President Abdel Fattah al-Sisi gave the order to “immediately start implementing the proposed development plan and put in place a timetable for completion as soon as possible”, according to reports. It is understood he expects the work to be fully completed within two years. 

Ever Given negotiations rage on 

The Ever Given left hundreds of ships stranded and disrupted an estimated $9.5bn in goods each day when it became wedged across a narrow passage of the trade route in March. After a week of dredging, towing and manoeuvring, it was eventually freed from the banks of the Suez Canal in the early hours of 29 March and set course of the Bitter Lakes holding area. 
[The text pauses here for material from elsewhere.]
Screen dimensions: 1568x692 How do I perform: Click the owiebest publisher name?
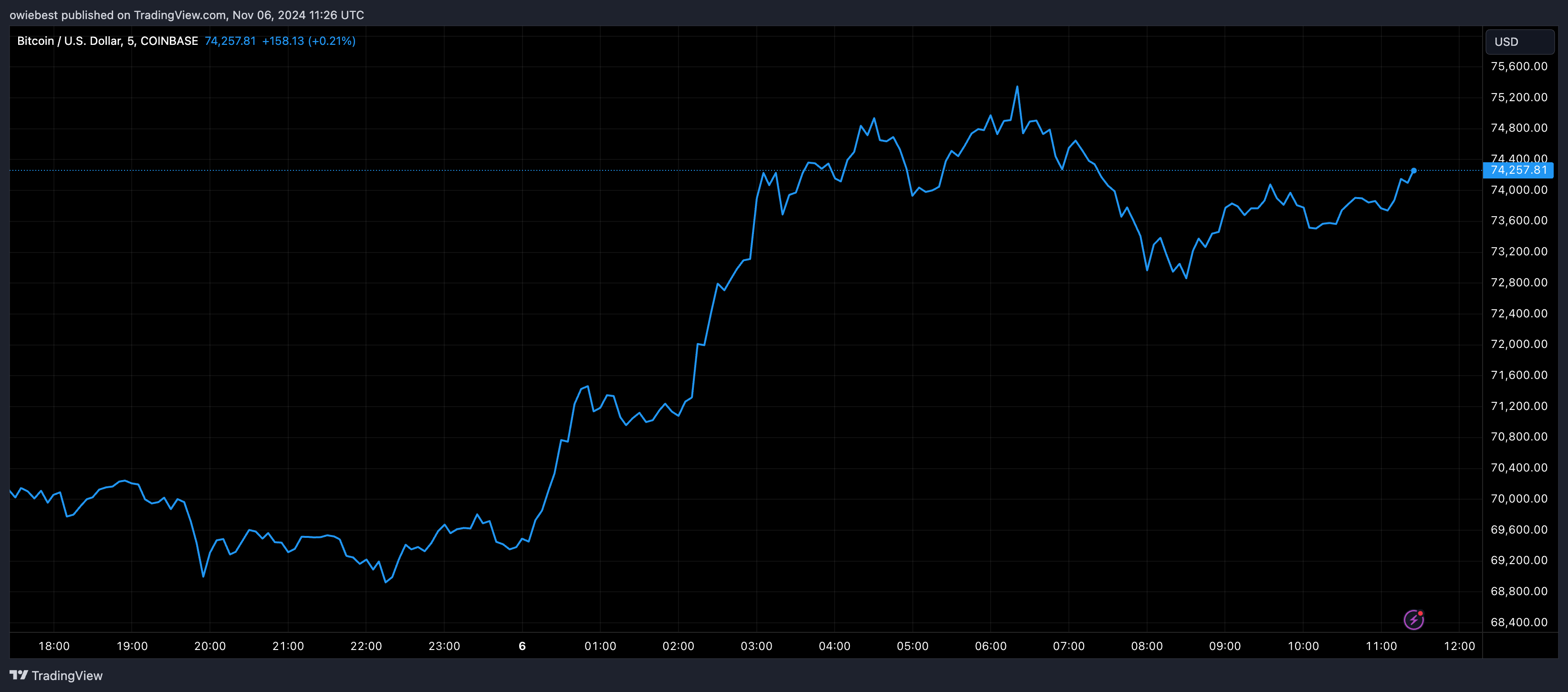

There the vessel, its crew and its cargo have remained ever since, while legal action between Egyptian authorities and the ship’s owners rages on, though SCA chairman and Managing Director, Admiral Osama Rabie, refutes allegations that crew have been detained. 

“[There] is no truth in the allegations of detaining the ship crew, pointing to that the SCA does not mind the departure or recrew operations provided the presence of the sufficient number of sailors to secure the vessel and in the light of the presence of the ship captain as he stands as the juridical guardian of the ship and the cargo aboard,” Rabie said in a statement

The SCA initially sought $916m in compensation to cover refloatation costs, including repairs where the channel was damaged to move the vessel, bonuses for the rescue crews who worked throughout the jam, and a package for “loss of reputation”. 

Now the SCA and its chairman and Managing Director, Admiral Osama Rabie, have agreed to reduce the bill by a third. The authority has reportedly offered payment terms for the $600m to the Ever Given’s owner Shoei Kisen. Shoei Kisen has also declared a general average on the goods on board, with shippers liable to shoulder a significant outlay to get the 18,000-plus containers aboard to their final destination in the Nertherlands.